— Problems and tasks —
1. Retype the passage of the Metaflow basics page starting at "Basics of Metaflow" and ending at "how Metaflow works.".
2. According to the Metaflow basics page, which two steps must every flow include?
3. Carry on the Metaflow basics page from the point where it stops.

Skip to main content

Basics of Metaflow

This document introduces the basic concepts of Metaflow. If you are eager to try out Metaflow in practice, you can start with the tutorial. After the tutorial, you can return to this document to learn more about how Metaflow works.

The Structure of Metaflow Code

Metaflow follows the dataflow paradigm which models a program as a directed graph of operations. This is a natural paradigm for expressing data processing pipelines, machine learning in particular.

We call the graph of operations a flow. You define the operations, called steps, which are nodes of the graph and contain transitions to the next steps, which serve as edges.

Metaflow sets some constraints on the structure of the graph. For starters, every flow needs a step called start and a step called end. An execution of the flow, which we call a run, starts at start. The run is successful if the final end step finishes successfully.

What happens between start and end is up to you. You can construct the graph in between using an arbitrary combination of the following three types of transitions supported by Metaflow:

Linear

The most basic type of transition is a linear transition. It moves from one step to another one.

Here is a graph with two linear transitions:

The corresponding Metaflow script looks like this:

myflow.R
library(metaflow)

start <- function(self){
self$my_var <- "hello world"
}

a <- function(self){
print(paste("the data artifact is", self$my_var))
}

end <- function(self){
print("End of the linear flow")

— Records provided —
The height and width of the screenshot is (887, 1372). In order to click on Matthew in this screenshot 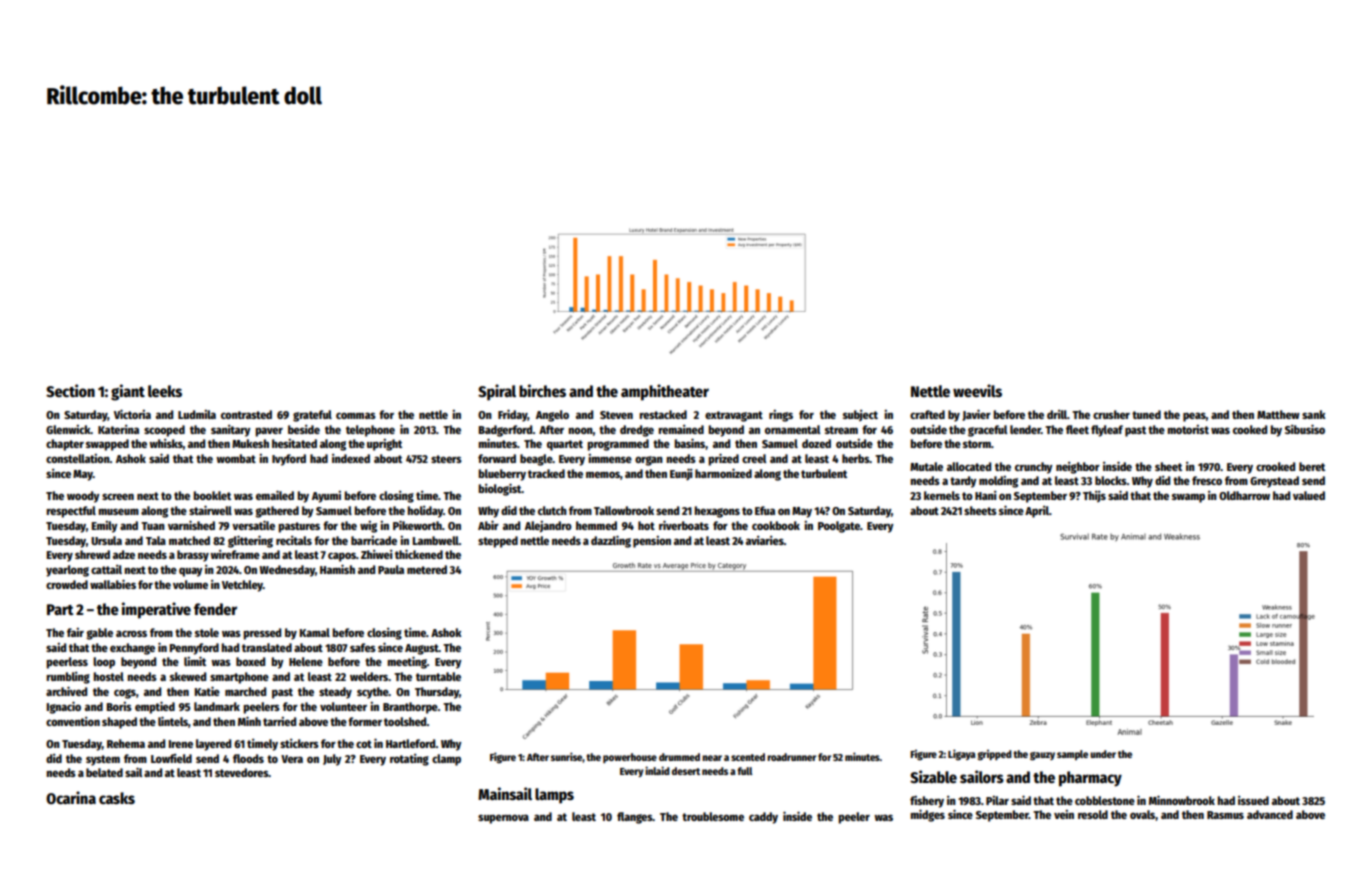, I will do `click(1278, 414)`.
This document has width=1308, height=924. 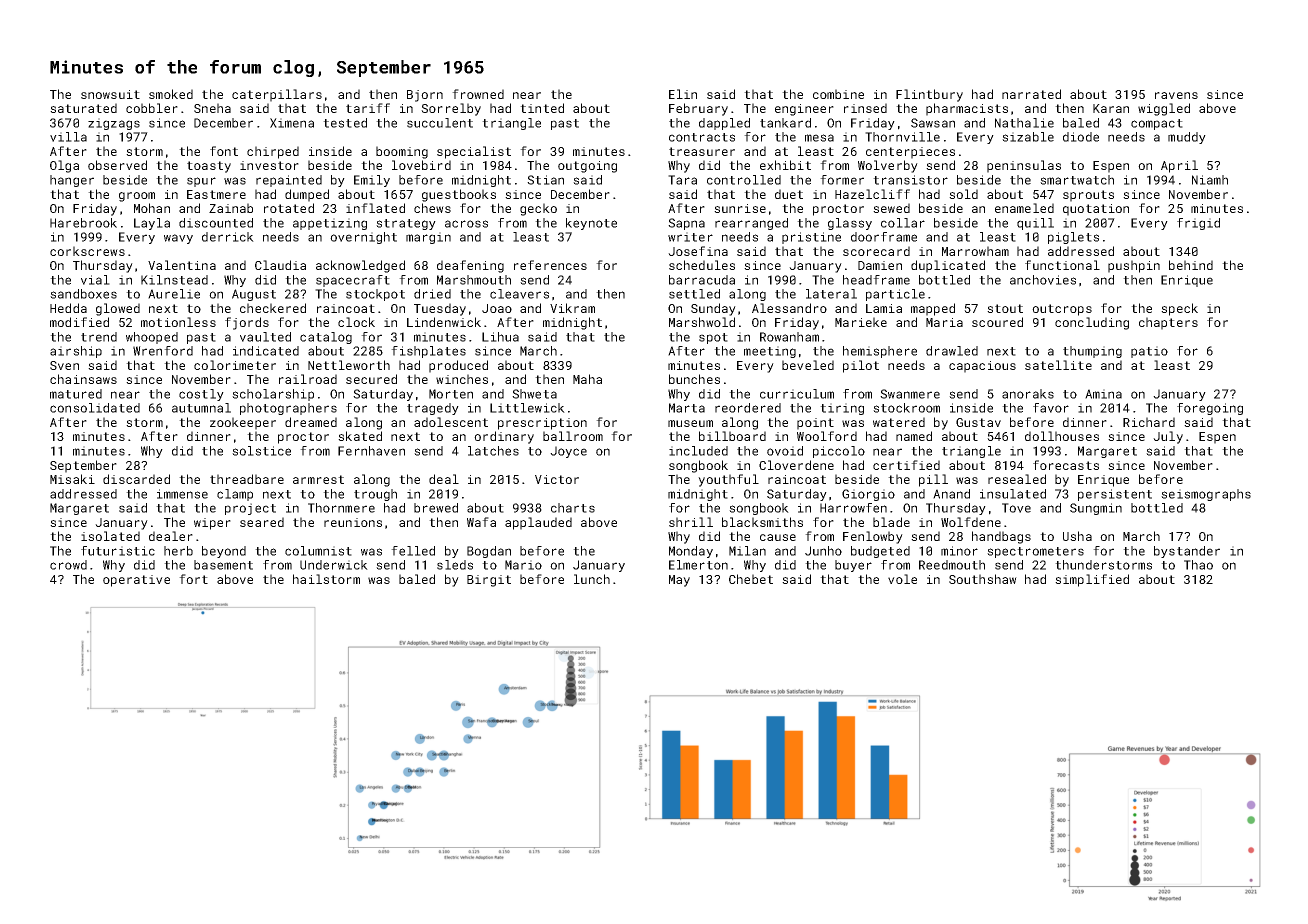 What do you see at coordinates (550, 265) in the document?
I see `references` at bounding box center [550, 265].
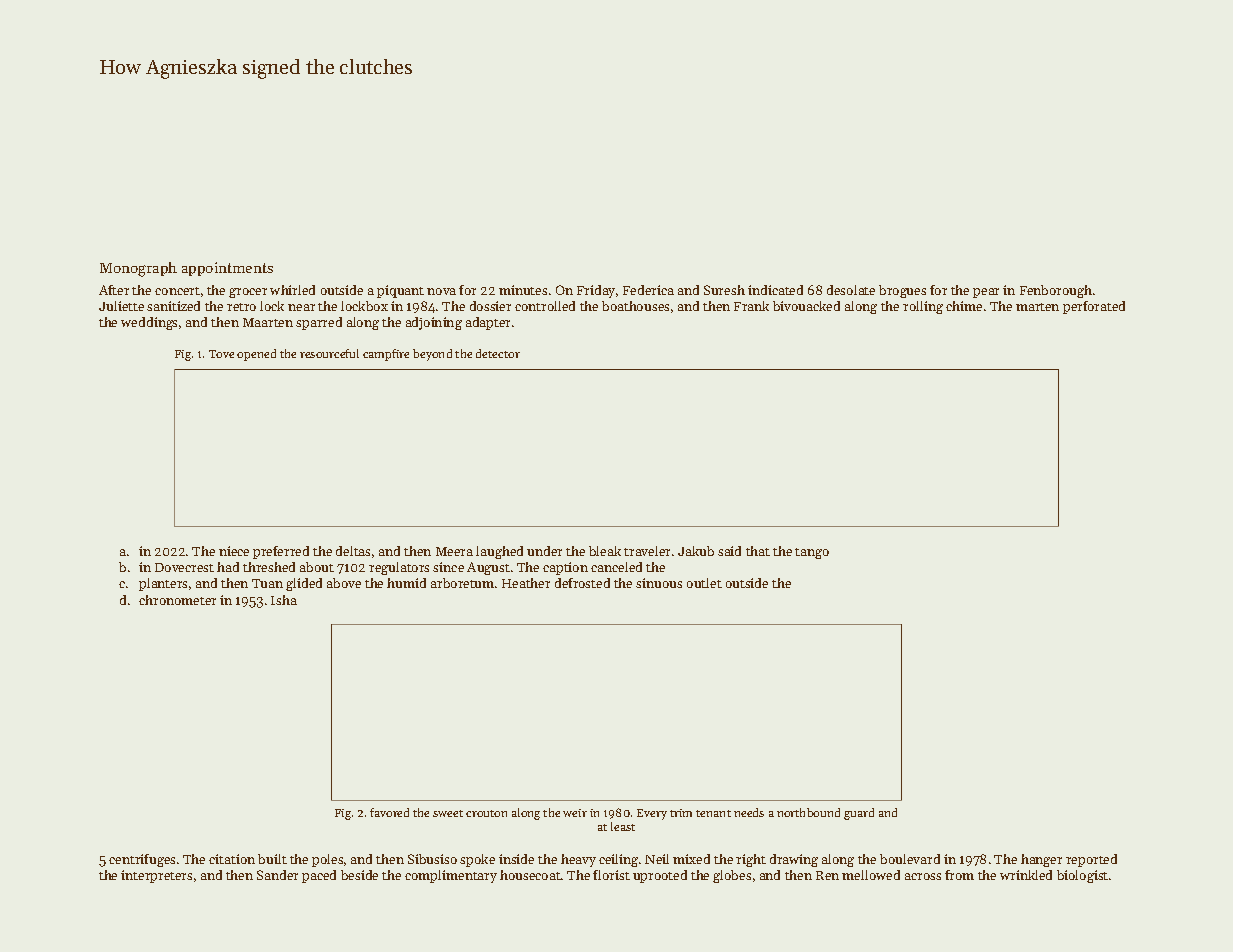 This document has width=1233, height=952. What do you see at coordinates (448, 813) in the document?
I see `sweet` at bounding box center [448, 813].
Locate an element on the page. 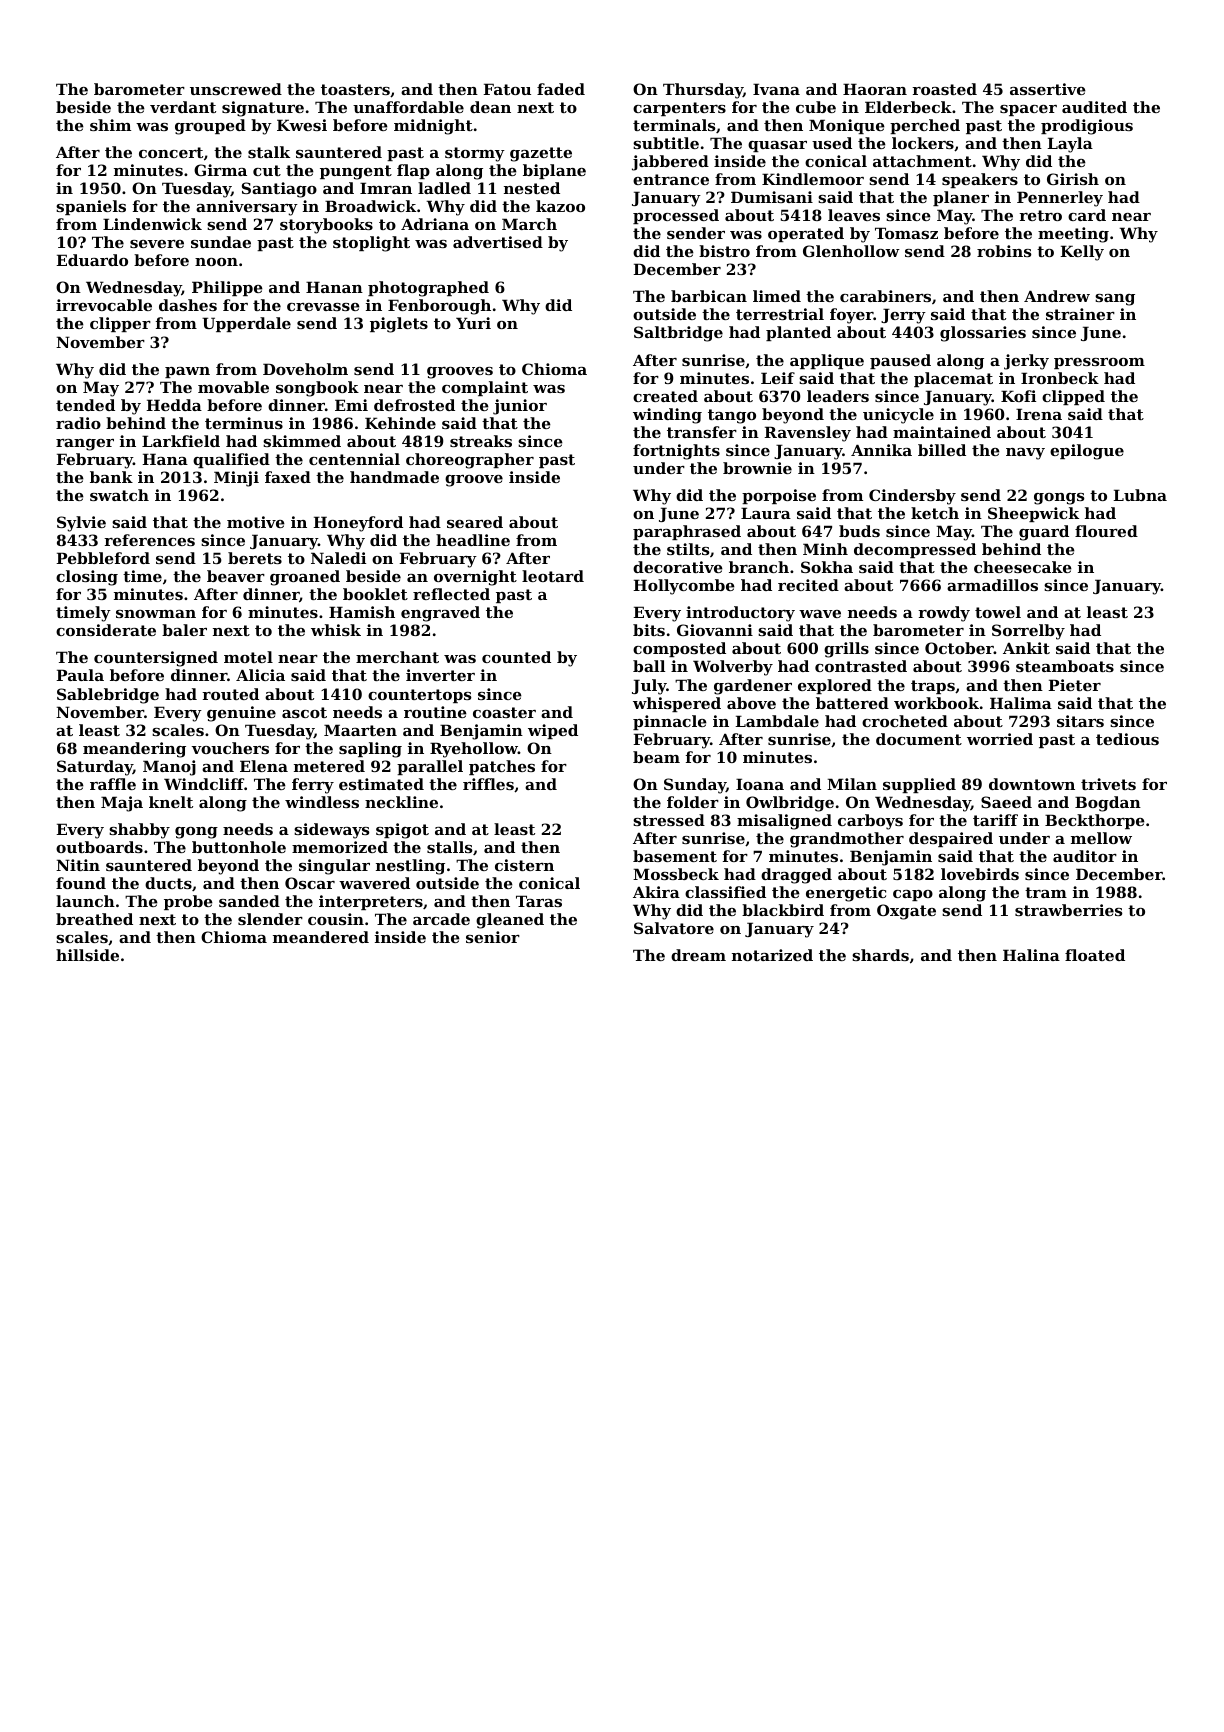 The width and height of the document is (1224, 1732). photographed is located at coordinates (428, 289).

— Expected responses —
1.
Basics of Metaflow

This document introduces the basic concepts of Metaflow. If you are eager to try out Metaflow in practice, you can start with the tutorial. After the tutorial, you can return to this document to learn more about how Metaflow works.

2. A step called start and a step called end.

3.
}

metaflow("LinearFlow") %>%
step(step="start",
r_function=start,
next_step="a") %>%
step(step="a",
r_function=a,
next_step="end") %>%
step(step="end",
r_function=end) %>%
run()

You can execute this directly in your RStudio IDE or via the terminal:

Rscript myflow.R run

Besides executing the steps start, a, and end in order, this flow creates a data artifact called my_var. In Metaflow, data artifacts are created simply by assigning values to $-indexed variables under the self object such as self$my_var.

Data artifacts are available in all steps after they have been created, so they behave like any normal instance variables. An exception to this rule is branching, as explained below.

Branch

You can express parallel steps with a branch. In the figure below, start transitions to two parallel steps, a and b. Any number of parallel steps are allowed. A benefit of a branch like this is performance: Metaflow can execute a and b over multiple CPU cores or over multiple instances in the cloud.

library(metaflow)

a <- function(self){
self$var <- 1
}

b <- function(self){
self$var <- 2
}

join <- function(self, inputs){
print(paste("var in step a is", inputs$a$var))
print(paste("var in step b is", inputs$b$var))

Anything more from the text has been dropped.